What is destructive sex as the rabbis understood it. Certainly it includes rape or non-consent (even between a husband and wife), any sexual activity built on lies, sex based on a power play (for example, between a clergyman and a parishioner.) It includes sex between two teenagers; I believe teens are too young to understand and consent to the emotional and physical dangers of sex. The greatest concern of Judaism is two categories of sexual activity - adultery and incest. The rabbis termed gilui arayot, the improper uncovering of nakedness. Adultery destroys the trust between husband and wife on which a successful marriage is built. And incest destroys the relationship between members of the same family.

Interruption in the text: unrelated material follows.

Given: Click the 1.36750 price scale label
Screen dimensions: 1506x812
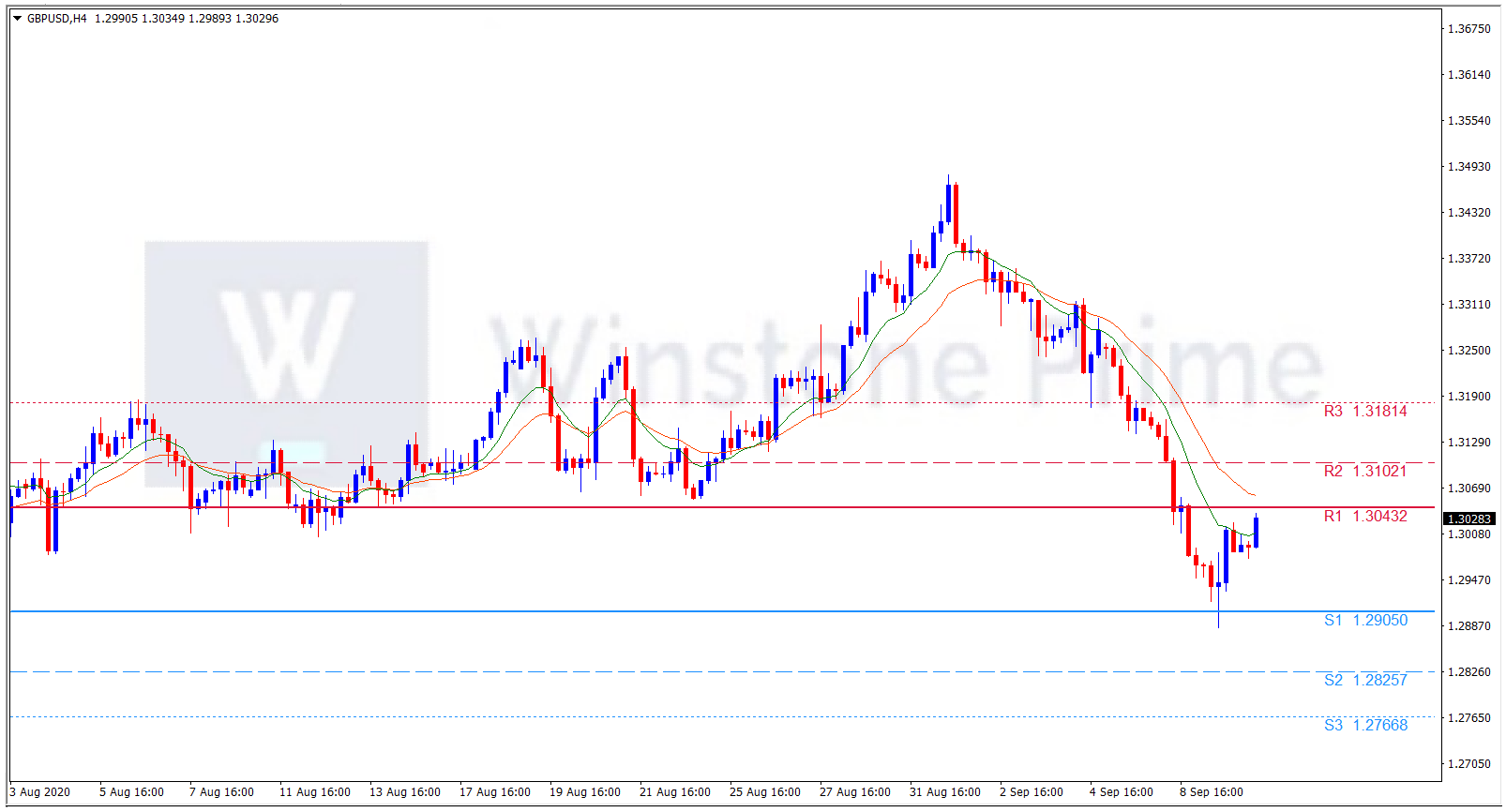Looking at the screenshot, I should pos(1468,29).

Thus, Jewish law would forbid adultery even if a couple chooses to have an open marriage. Jewish law would also forbid a consensual relationship between a brother and sister, even if proper protection against pregnancy is used. Such sexual acts, even with consent, have the potential of destroying families.

What about non-destructive sexual encounters? When I lecture on this subject, I always raise the issue of a man and a woman who meet in a bar. Both are single and unencumbered, both are a bit lonely, both treat each other with mutual kindness and respect. What if they go home and have a one night stand to take care of their physical needs? Have they done anything wrong?

Most Jews are surprised to learn that such a sexual encounter is not explicitly forbidden in the written Torah (the five books of Moses). On the contrary, most Biblical characters seem to live quite lusty sexual lives. Even later rabbis argued about the propriety of non-marital sex between consenting adults. Individual rabbis permitted it under certain conditions. Nonetheless, the thrust of tradition overwhelmingly forbids it. In fact, Jewish tradition discourages the mingling of men and women while encouraging early marriage in order to avoid such non-marital encounters.

This rabbinic attitude is best illustrated by another Talmudic story. A young man developed an overwhelming sexual passion for a particular woman to the point where the doctors said, "let him satisfy his lust lest he die." (They did not seem too concerned with the woman's opinion of this.) It went before the rabbis who said, "let him die." The doctors then said, "let her walk naked in front of him." The rabbis said, "let him die." The doctors said, "at least let the two of them talk privately behind the bushes." The rabbis said, "let him die."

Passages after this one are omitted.